MXNet parameter serialisation with numpy - python

I want to use a pre-trained MXNet model on s390x architecture but it doesn't seem to work. This is because the pre-trained models are in little-endian whereas s390x is big-endian. So, I'm trying to use https://numpy.org/devdocs/reference/generated/numpy.lib.format.html which works on both little-endian as well as big-endian.
One way to solve this is to I've found is to load the model parameters on an x86 machine, call asnumpy, save through numpy Then load the parameters on s390x machine using numpy and convert them to MXNet. But I'm not really sure how to code it.
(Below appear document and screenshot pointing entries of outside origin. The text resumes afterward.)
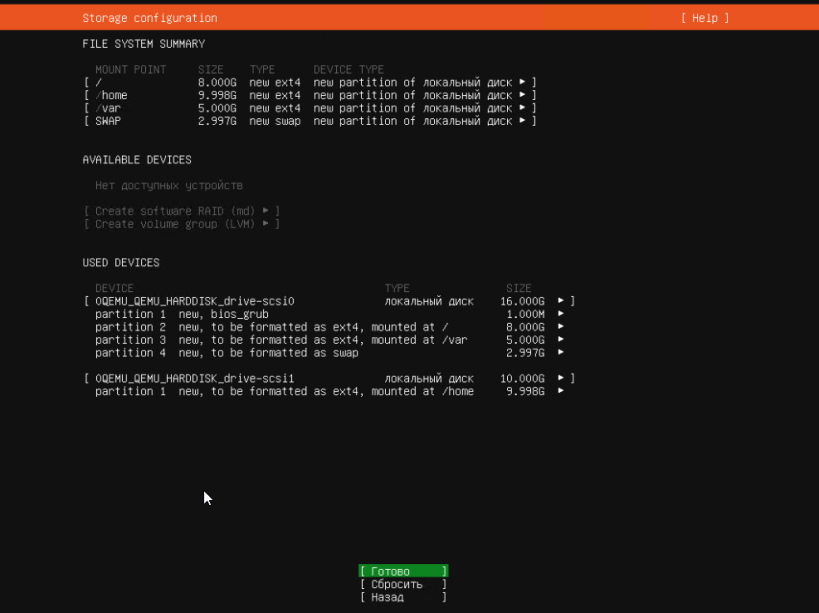This screenshot has height=613, width=819.
Task: Open the SWAP file system entry
Action: tap(310, 121)
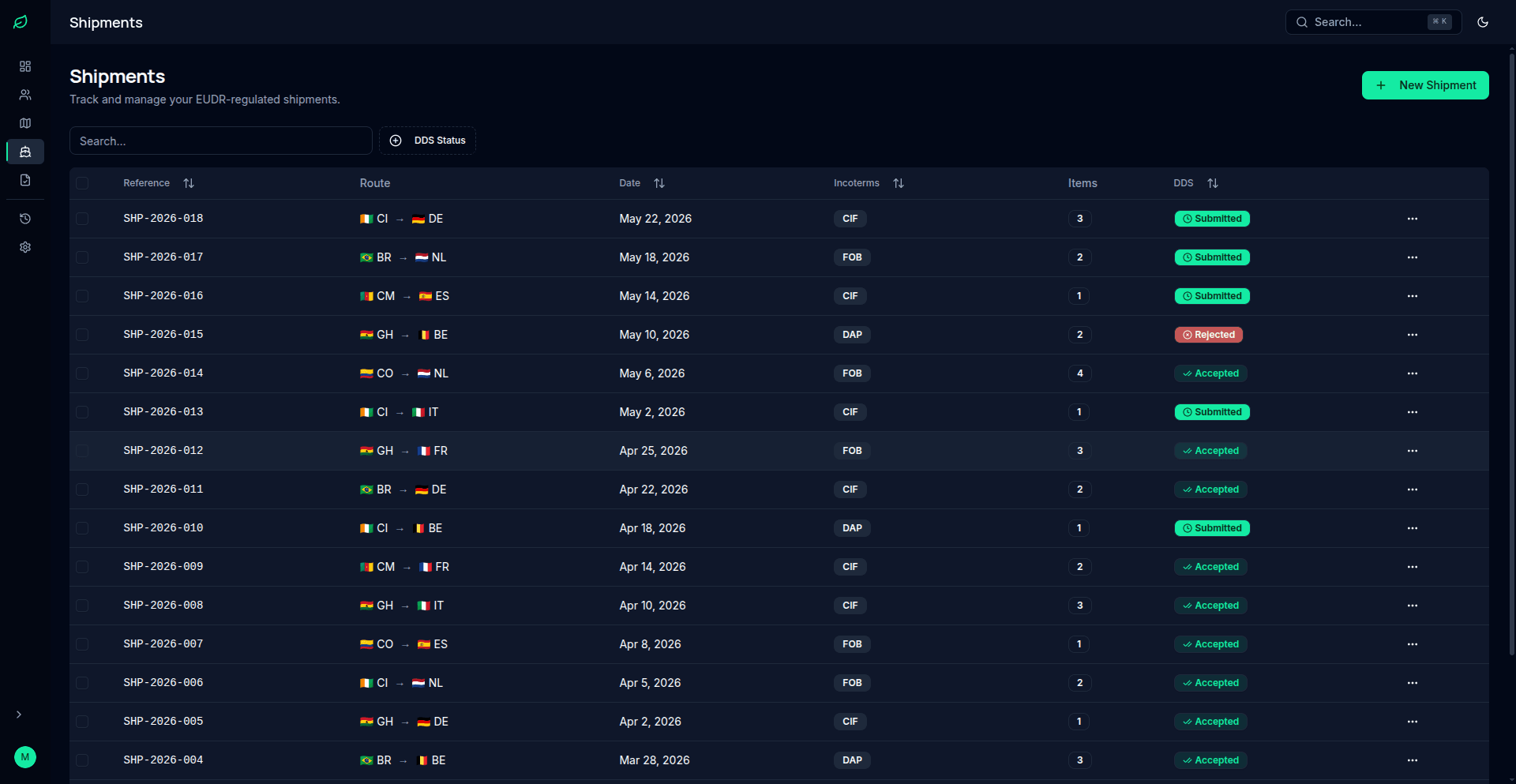View activity history via the clock icon

tap(24, 219)
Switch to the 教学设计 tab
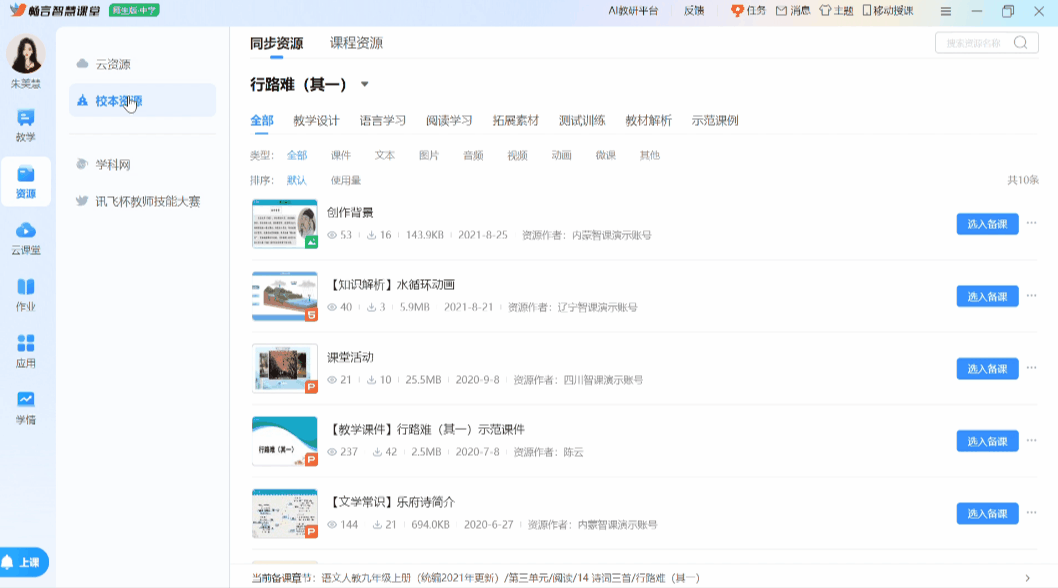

Can anyone please help me with that?
UPDATE
It seems the question is unclear. So, I'm adding an example that better explains what I want to do in 3 steps -
Load a preexisting model from MXNet, something like this -
net = mx.gluon.model_zoo.vision.resnet18_v1(pretrained=True, ctx=mx.cpu())
Export the model. The following code saves the model parameters in .param file. But this .param binary file has endian issues. So, instead of directly saving the model using mxnet API, I want to save the parameters file using numpy - https://numpy.org/devdocs/reference/generated/numpy.lib.format.html. Because using numpy, would make the binary file (.npy) endian independent. I am not sure how can I convert the parameters of MXNet model into numpy format and save them.
gluon.contrib.utils.export(net, path="./my_model")
Load the model. The following code loads the model from .param file.
net = gluon.contrib.utils.import(symbol_file="my_model-symbol.json",
param_file="my_model-0000.params",
ctx = 'cpu')
Instead of loading using the MXNet API, I want to use numpy to load .npy file that we created in step 2. After we have loaded the .npy file, we need to convert it to MXNet. So, I can finally use the model in MXNet.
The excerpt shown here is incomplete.